PHPOffice / PHPWord

A pure PHP library for reading and writing word processing documents
https://phpoffice.github.io/PHPWord/
Other
7.27k stars 2.7k forks source link

Reading table content from docx gives half or previous text #2050

Open sotirelisc opened 3 years ago

sotirelisc commented 3 years ago

I'm using the following code to read the content of a table in a docx file, but some columns return half text or text that was previously there. Tracking changes is off by default.

$phpWord = IOFactory::createReader('Word2007')->load($file);

$index = 0;
$rows = [];

$sections = $phpWord->getSections();

foreach ($sections[0]->getElements() as $el) {
    if ($el instanceof PhpOffice\PhpWord\Element\Table) {
        foreach ($el->getRows() as $row) {
            $columns = [];
            foreach ($row->getCells() as $cell) {
                foreach ($cell->getElements() as $cEl) {
                    if ($cEl instanceof PhpOffice\PhpWord\Element\Text) {
                        $columns[] = $cEl->getText();
                    } else if ($cEl instanceof PhpOffice\PhpWord\Element\TextRun) {
                        if (count($cEl->getElements())>0 and $cEl->getElements()[0] instanceof PhpOffice\PhpWord\Element\Text) {
                            $columns[] = $cEl->getElements()[0]->getText();
                        }
                    } else {
                        $columns[] = "";
                    }
                }
            }

            $rows[] = $columns;

            $index++;
        }
    }
}

Is there a better way to read the table or is this an issue with the lib?

(Element and text position data)
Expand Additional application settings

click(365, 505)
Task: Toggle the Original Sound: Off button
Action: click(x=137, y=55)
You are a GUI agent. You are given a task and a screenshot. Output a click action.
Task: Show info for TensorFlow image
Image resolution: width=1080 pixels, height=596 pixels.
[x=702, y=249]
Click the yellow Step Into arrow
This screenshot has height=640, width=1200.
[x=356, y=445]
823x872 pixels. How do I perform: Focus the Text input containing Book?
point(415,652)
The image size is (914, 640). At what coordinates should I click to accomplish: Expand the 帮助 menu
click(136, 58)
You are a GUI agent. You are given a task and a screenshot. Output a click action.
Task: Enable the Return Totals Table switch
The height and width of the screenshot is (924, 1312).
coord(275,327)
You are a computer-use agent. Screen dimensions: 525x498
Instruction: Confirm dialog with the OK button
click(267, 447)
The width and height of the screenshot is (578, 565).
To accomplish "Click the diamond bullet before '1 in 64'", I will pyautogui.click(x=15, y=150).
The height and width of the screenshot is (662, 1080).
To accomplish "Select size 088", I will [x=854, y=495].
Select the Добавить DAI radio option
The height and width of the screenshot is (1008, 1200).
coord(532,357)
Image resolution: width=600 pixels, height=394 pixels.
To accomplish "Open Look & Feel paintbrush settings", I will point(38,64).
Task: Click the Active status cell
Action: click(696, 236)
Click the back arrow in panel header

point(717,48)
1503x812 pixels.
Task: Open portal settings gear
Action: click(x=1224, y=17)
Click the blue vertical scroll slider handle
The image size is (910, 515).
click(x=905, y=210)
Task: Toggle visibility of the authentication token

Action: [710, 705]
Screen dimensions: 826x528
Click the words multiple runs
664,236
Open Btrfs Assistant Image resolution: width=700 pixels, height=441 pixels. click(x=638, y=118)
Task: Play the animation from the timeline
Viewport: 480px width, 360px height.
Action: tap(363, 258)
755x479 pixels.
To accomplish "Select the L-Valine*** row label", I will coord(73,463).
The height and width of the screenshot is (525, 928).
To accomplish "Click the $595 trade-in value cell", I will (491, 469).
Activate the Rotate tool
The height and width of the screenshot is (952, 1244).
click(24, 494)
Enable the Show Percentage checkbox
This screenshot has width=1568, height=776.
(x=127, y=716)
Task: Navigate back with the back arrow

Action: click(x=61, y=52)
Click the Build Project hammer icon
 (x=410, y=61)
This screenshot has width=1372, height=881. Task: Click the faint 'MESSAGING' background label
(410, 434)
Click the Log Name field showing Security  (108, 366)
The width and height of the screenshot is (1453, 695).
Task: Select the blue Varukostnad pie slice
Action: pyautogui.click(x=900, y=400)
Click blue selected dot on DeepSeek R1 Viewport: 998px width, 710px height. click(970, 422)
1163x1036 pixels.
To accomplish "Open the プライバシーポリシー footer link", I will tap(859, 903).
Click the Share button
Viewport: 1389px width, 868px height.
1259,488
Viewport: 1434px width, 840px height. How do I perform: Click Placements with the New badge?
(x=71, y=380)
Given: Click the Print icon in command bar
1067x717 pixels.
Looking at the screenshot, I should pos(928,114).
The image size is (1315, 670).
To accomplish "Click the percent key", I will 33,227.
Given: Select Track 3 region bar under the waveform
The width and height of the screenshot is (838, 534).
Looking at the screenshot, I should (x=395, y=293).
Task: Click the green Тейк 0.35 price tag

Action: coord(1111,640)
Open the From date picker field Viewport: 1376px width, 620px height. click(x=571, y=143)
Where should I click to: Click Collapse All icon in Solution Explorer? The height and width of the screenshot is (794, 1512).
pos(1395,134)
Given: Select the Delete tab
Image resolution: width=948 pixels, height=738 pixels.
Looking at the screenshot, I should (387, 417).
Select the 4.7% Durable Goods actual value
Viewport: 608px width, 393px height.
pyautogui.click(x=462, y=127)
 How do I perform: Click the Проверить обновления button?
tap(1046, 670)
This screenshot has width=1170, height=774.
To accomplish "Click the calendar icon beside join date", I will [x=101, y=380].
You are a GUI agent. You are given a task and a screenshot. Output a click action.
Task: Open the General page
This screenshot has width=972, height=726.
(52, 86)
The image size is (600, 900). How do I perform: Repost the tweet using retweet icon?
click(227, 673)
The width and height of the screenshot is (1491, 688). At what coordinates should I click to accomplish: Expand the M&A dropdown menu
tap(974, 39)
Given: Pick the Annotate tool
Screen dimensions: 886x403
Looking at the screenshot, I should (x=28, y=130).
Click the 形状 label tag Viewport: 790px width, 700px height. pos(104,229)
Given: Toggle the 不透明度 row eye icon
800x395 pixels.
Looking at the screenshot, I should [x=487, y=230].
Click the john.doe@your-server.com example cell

▶ [WHAT TO WORK ON]
- A) Decide whether each statement agrees with the PHPWord issue thread, answering yes or no and quoting the deciding words: (i) tracking changes is turned on in the document being read; (ii) the code opens the file with the Word2007 reader; (iii) PHPWord is described as a pure PHP library for reading and writing word processing documents.
- B) Go on with the PHPWord issue thread, starting after its last sentence.

▶ [EXERCISE RESULTS]
- A)
(i) No: "Tracking changes is off by default."
(ii) Yes: "IOFactory::createReader('Word2007')->load($file)"
(iii) Yes: "A pure PHP library for reading and writing word processing documents"

- B)
melino commented 8 months ago

I have the same issue. Looking at the docx, the cell contains the text "5.507,63". When I unpack the docx and look at the document.xml, I see that it's actually

<w:r><w:rPr><w:rFonts w:ascii="Arial"/><w:b/><w:sz w:val="20"/></w:rPr><w:t>5.</w:t></w:r><w:r w:rsidR="00114EBE"><w:rPr><w:rFonts w:ascii="Arial"/><w:b/><w:sz w:val="20"/></w:rPr><w:t>507,63</w:t></w:r>

I don't know how this happened in the creation of the docx, but in my case it's obviously not a issue of PHPWord. Maybe Word interpreted the dot as "end of sentence" and put some "dirt" after it and before the 507,63.

Progi1984 commented 3 months ago

@sotirelisc Hi have you got a sample file, please ?